Washington's compositions have been performed by the Brooklyn Youth Chorus, Lior Willinger, NYU Orchestra, Angela Collier Reynolds, Face the Music Mika Quartet, Bang on a Can Festival Fellows, the Schiele String Quartet, and the Loud Box New Music Collective.

Washington has taught with the New York Philharmonic Very Young Composers program, and in the Young Composers and Improvisers Workshop. She has also served as the Artistic Director for the Noel Pointer Foundation, located in Brooklyn, and is a member of the Kinds of Kings Collective.

In an interview with the American Composers Forum, Washington describes her music as eclectic. “I like collage work. I feel like my brain is a definite patchwork,” she says. At the same time, she explains, "It’s harder for me to write when there’s too much musical input. I already have sensitivity issues. It’s more like conversations are hard for me.
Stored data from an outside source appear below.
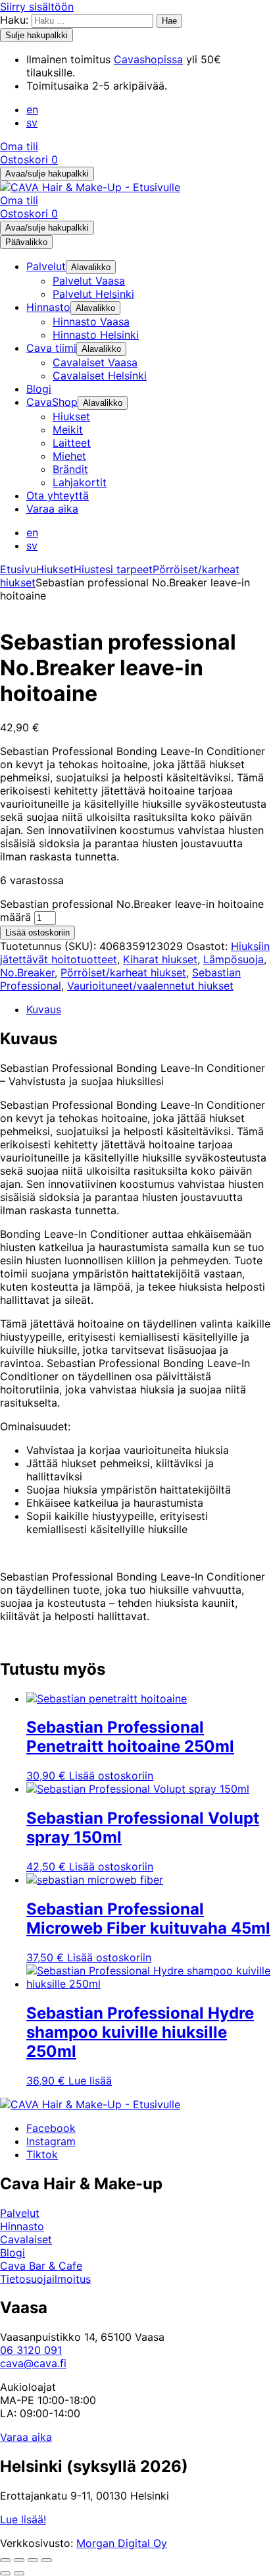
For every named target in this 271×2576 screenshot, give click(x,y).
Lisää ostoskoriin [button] (111, 1775)
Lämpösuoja (233, 959)
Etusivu (18, 569)
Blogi (12, 2252)
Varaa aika (26, 2437)
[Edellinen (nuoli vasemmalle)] (5, 2573)
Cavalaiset (26, 2239)
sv (31, 122)
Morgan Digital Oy (121, 2543)
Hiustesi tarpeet (113, 569)
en (32, 109)
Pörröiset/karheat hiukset (123, 972)
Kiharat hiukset (160, 959)
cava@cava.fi (33, 2363)
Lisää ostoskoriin (37, 933)
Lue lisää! (23, 2519)
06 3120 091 (31, 2350)
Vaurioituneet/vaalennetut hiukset (150, 985)
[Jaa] (33, 2560)
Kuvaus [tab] (43, 1009)
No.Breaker (27, 972)
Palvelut (19, 2213)
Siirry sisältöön (37, 6)
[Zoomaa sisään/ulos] (5, 2560)
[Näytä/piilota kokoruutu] (19, 2560)
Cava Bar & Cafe (41, 2265)
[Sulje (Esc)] (46, 2560)
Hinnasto (22, 2226)
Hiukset (55, 569)
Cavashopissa (148, 59)
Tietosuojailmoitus (45, 2278)
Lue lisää (90, 2080)
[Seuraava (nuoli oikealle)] (19, 2573)
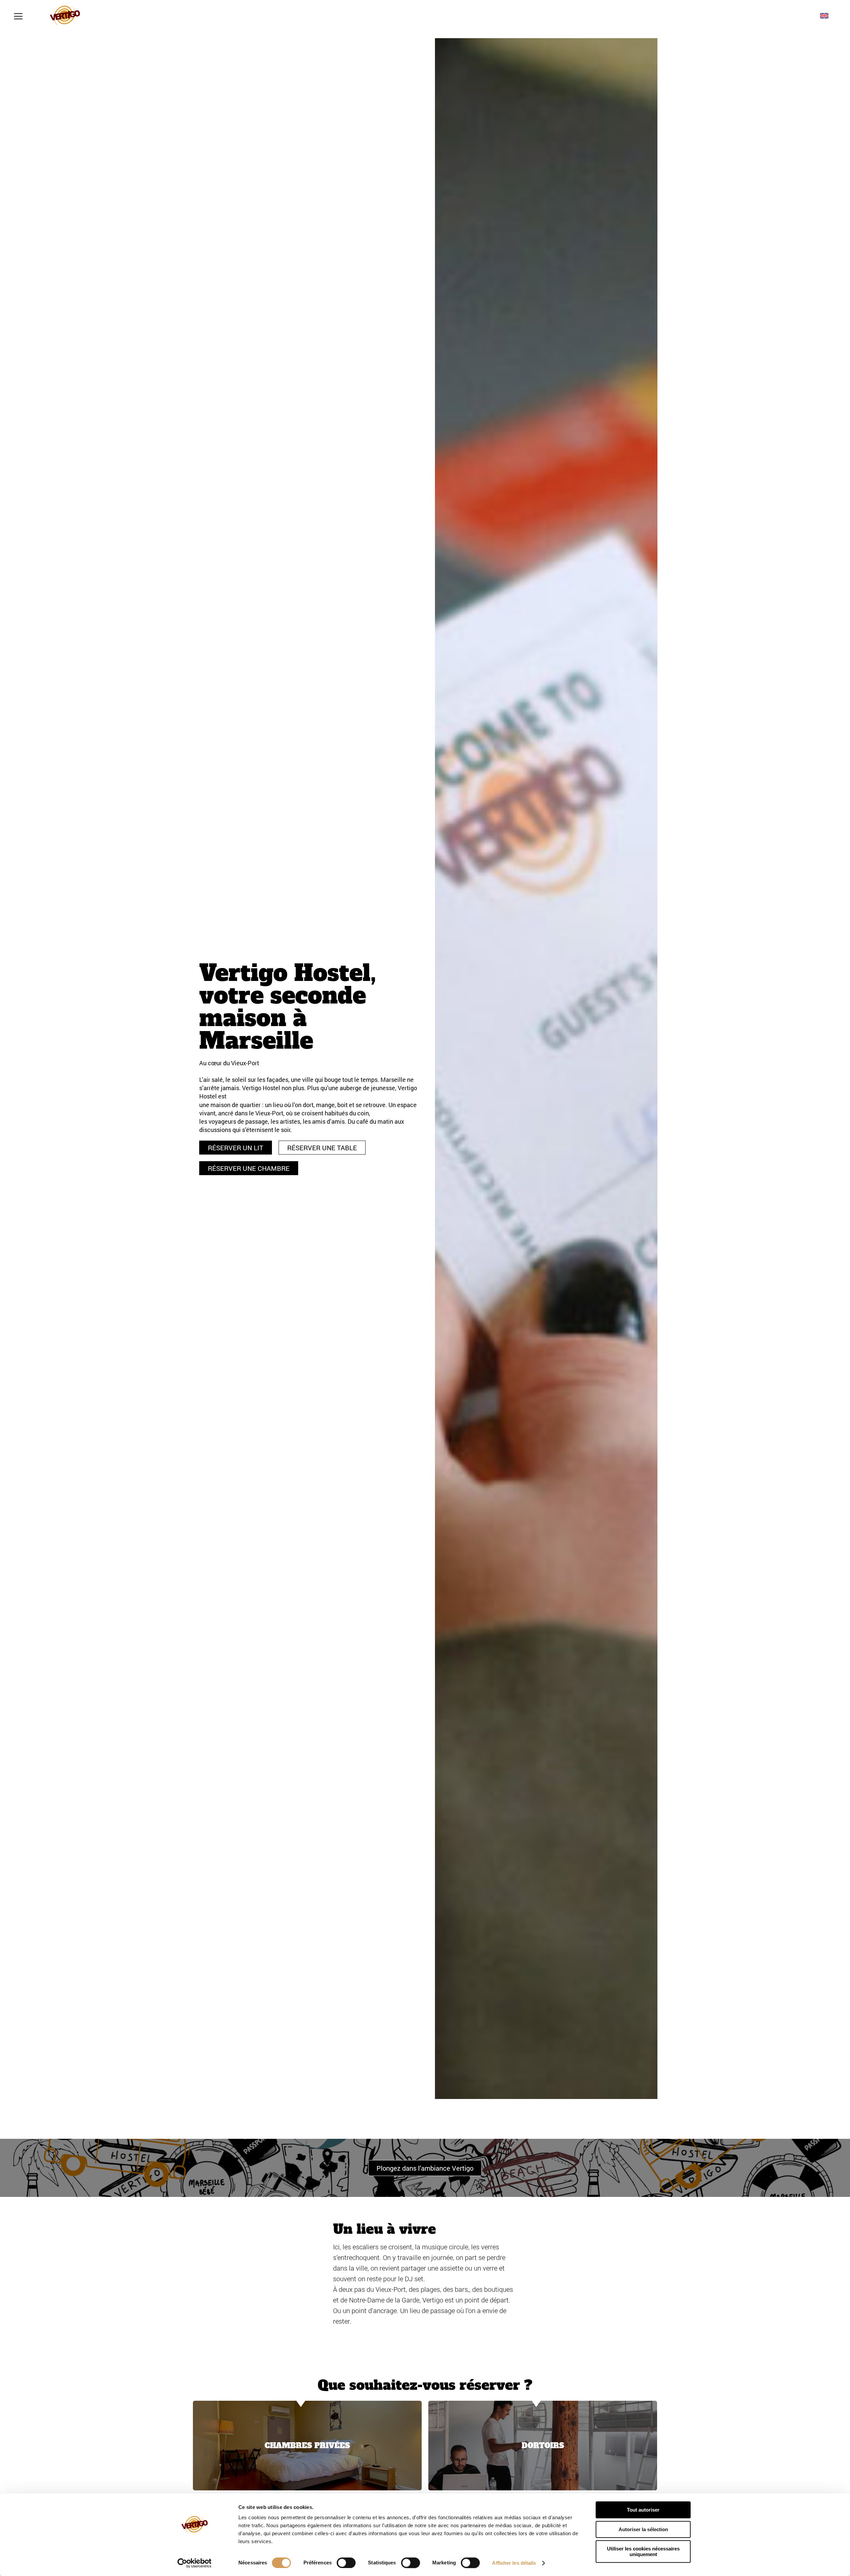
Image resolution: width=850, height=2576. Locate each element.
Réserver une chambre (249, 1168)
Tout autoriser (643, 2510)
All the chatter just sounds like clucking to me. I can pick up on drums and rhythms because they’re consistent. “Swept away” is a very good way of putting it because I don’t often get to decide where my mind is going."

Washington is a member of the music collective Wild Up, who was nominated in 2020 for a Grammy in the category of Best Chamber Music/Small Ensemble Performance. In 2023, Wild Up's NPR Tiny Desk Concert premiered.